--- EXERCISE INPUTS ---
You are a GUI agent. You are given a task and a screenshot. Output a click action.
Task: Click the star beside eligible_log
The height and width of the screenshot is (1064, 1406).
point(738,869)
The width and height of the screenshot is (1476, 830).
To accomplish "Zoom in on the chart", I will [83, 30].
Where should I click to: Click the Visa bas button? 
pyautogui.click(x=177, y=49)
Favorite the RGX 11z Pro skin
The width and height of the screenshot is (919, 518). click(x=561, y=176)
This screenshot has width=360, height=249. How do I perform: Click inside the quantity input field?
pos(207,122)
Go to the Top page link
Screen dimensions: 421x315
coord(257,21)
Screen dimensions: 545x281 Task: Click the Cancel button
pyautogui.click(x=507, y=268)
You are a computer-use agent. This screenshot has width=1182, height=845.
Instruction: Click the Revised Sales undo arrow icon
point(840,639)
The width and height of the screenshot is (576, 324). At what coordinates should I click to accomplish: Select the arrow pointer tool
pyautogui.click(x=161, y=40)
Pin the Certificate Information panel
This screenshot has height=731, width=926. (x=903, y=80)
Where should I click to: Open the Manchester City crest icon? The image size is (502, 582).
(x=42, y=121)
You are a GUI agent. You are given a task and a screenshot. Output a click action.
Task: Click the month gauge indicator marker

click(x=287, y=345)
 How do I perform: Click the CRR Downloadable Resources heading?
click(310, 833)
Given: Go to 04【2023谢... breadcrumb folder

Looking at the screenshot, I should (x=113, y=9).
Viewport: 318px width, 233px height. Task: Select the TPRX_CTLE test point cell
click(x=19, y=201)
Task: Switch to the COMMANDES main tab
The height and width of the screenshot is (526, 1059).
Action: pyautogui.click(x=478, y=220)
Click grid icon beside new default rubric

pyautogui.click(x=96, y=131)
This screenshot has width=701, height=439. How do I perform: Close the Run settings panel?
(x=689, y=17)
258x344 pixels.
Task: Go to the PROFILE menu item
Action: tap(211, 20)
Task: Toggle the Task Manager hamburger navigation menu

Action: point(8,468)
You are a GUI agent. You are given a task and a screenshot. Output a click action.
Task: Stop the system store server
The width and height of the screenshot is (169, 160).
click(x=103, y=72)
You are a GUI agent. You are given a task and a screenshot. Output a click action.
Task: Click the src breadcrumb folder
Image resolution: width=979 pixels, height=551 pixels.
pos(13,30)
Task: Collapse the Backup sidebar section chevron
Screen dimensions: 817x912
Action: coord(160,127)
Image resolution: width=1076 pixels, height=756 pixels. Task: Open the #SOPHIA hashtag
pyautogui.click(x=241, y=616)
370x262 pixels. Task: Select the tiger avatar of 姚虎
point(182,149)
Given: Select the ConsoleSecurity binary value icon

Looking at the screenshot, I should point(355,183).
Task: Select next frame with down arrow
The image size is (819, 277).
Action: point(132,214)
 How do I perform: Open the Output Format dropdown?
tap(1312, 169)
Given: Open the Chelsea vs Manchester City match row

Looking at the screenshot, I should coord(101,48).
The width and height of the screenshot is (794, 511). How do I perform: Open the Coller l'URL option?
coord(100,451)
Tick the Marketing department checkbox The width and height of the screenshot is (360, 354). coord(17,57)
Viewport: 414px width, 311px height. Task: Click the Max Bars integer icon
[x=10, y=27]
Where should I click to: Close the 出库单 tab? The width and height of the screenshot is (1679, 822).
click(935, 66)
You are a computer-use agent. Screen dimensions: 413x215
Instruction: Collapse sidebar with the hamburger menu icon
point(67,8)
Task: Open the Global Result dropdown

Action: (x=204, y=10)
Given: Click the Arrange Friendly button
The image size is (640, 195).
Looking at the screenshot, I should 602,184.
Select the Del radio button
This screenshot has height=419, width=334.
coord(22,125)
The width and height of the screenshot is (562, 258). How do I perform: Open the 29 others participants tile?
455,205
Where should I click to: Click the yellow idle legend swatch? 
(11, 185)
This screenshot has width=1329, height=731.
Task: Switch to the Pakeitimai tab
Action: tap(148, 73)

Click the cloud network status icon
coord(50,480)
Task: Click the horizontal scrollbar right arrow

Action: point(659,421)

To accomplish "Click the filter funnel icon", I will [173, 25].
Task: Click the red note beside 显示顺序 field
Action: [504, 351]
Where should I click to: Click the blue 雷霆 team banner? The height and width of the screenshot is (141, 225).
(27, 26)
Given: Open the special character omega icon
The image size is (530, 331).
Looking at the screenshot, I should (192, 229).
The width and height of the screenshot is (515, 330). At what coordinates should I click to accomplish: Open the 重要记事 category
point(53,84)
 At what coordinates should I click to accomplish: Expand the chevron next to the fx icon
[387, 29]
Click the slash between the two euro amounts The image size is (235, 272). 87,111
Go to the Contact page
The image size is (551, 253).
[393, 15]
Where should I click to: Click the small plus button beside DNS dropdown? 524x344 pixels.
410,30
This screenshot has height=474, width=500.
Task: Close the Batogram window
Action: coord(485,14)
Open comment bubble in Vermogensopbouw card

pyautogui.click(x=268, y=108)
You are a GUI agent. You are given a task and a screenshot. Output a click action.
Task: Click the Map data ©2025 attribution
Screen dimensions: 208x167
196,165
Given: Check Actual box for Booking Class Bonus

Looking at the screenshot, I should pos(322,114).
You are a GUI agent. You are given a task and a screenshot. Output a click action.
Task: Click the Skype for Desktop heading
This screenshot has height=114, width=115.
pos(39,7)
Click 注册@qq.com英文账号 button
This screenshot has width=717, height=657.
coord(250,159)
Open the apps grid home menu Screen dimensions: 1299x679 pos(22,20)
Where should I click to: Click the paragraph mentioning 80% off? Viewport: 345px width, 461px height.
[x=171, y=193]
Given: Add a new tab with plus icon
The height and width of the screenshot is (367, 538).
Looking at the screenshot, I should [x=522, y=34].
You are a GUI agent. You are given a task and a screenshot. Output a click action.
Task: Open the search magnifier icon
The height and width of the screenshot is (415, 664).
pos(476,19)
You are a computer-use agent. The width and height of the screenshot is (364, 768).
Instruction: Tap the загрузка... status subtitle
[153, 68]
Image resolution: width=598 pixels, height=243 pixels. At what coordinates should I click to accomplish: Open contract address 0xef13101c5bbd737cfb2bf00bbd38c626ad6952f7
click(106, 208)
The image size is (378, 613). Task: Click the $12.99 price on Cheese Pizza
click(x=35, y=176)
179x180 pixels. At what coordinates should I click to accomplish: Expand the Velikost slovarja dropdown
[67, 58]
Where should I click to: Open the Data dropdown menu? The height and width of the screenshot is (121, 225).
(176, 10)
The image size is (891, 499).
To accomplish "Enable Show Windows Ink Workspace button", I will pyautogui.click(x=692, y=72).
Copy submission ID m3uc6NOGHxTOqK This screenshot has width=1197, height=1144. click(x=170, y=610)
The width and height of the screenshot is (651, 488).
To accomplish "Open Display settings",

--- PROBLEM DESCRIPTION ---
Copy out every line of the entries where the string "computer" shows up.

--- EXPECTED ANSWER ---
You are a computer-use agent. This screenshot has width=1182, height=845.
You are a computer-use agent. Screen dimensions: 413x215
You are a computer-use agent. The width and height of the screenshot is (364, 768).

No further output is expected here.